--- Document passage ---
Substantive Art Integration = Exemplary Art Education
Marshall, Julia, Art Education
It is time for new ideas and models for art education. Current developments in contemporary art, learning theory and in art education itself demand new approaches and provide inspiration and guidance for change. Each area brings particular components to the table but they all have one primary element in common: a call for an art education that is better connected to the concepts and ideas behind art and art practice, and to areas of inquiry outside of art. I propose an art education that is built on these broad and deep connections. I call it substantive art integration and believe it to be a core principle of an exemplary art education. Here is a summary of the foundations of this approach, an explanation of substantive integration and a sample project that demonstrates how it plays out in practice.
---
**Problems and tasks:**
**A)** Reproduce the art education passage verbatim from "Substantive Art Integration = Exemplary" to "out in practice.".
**B)** Extend the passage on substantive art integration, picking up right after its last sentence.
--- Data lines ---
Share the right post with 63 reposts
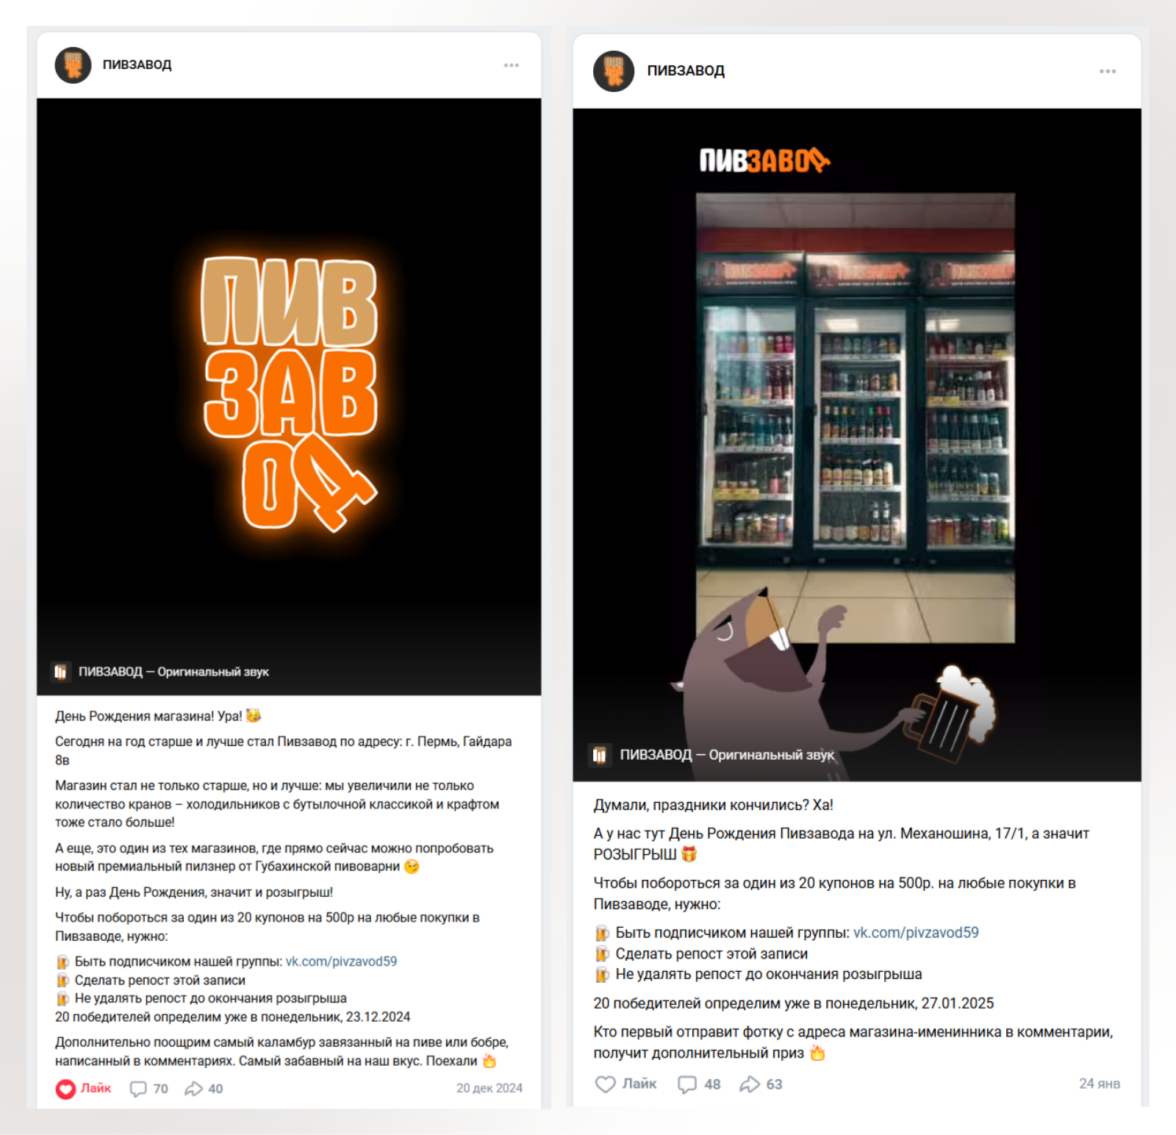 tap(760, 1084)
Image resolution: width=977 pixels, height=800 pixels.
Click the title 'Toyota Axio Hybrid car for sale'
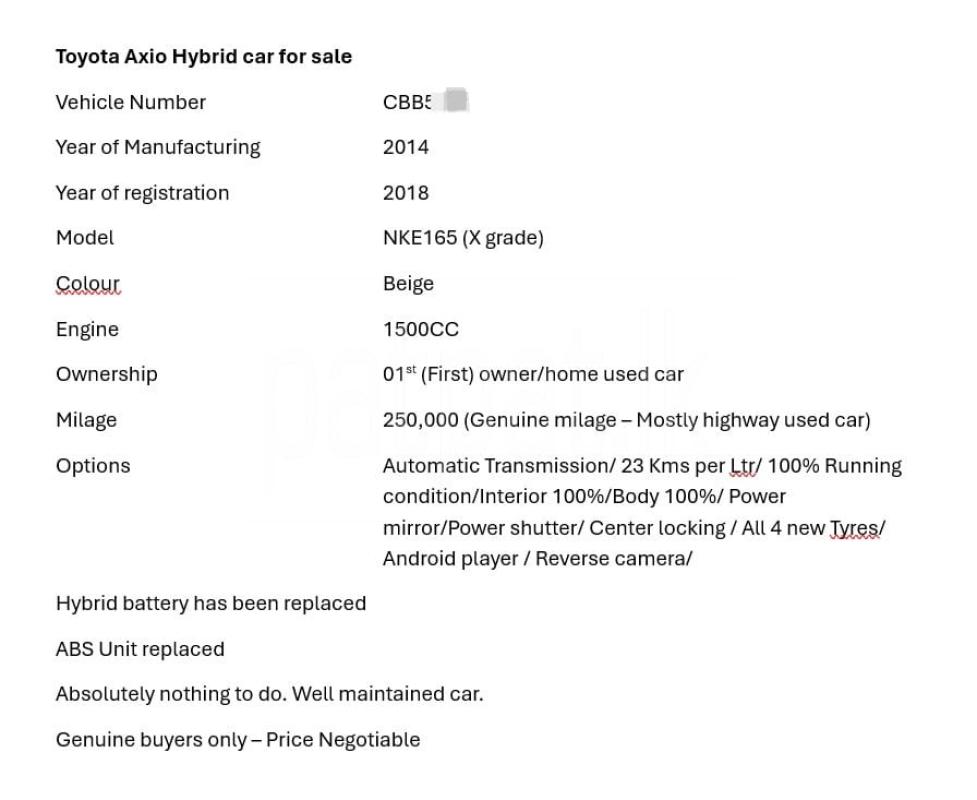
---
**Exercise results:**
**A)**
Substantive Art Integration = Exemplary Art Education
Marshall, Julia, Art Education
It is time for new ideas and models for art education. Current developments in contemporary art, learning theory and in art education itself demand new approaches and provide inspiration and guidance for change. Each area brings particular components to the table but they all have one primary element in common: a call for an art education that is better connected to the concepts and ideas behind art and art practice, and to areas of inquiry outside of art. I propose an art education that is built on these broad and deep connections. I call it substantive art integration and believe it to be a core principle of an exemplary art education. Here is a summary of the foundations of this approach, an explanation of substantive integration and a sample project that demonstrates how it plays out in practice.

**B)**
Contemporary postmodern art offers new ways for understanding and making art. Current art is eclectic, taking many forms, styles and approaches. It often quotes images and styles from visual culture and global visual traditions, as well as from Western art history (Efland, Freedman, & Stuhr, 1996). It is conceptually based, and it emphasizes ideas (Freedman, 2003a). It also frequently uses irony and humor created through surprising juxtapositions and incongruous combinations. It finds new forms, processes and content in areas outside the domain of art (Marshall, 2005).Above all, contemporary art is focused not on pure form or aesthetic pleasure but on making meaning or reinterpreting meaning (FJland, Freedman, & Stuhr, 1996).
Therefore, contemporary art practice promotes an art education that: (1) foregrounds thinking and conceptualization, building conceptual and technical skills simultaneously; (2) utilizes current art strategies; (3) appropriates or quotes images from visual culture and art; (4) looks at art in an anthropological way-examining how art expresses cultural values and meanings; (5) teaches a myriad of techniques, materials, forms and art genres, including experimental and interdisciplinary genres; and (6) has meaningmaking as its primary objective. Because current art focuses on content from all areas of life, it also calls for curriculum integration.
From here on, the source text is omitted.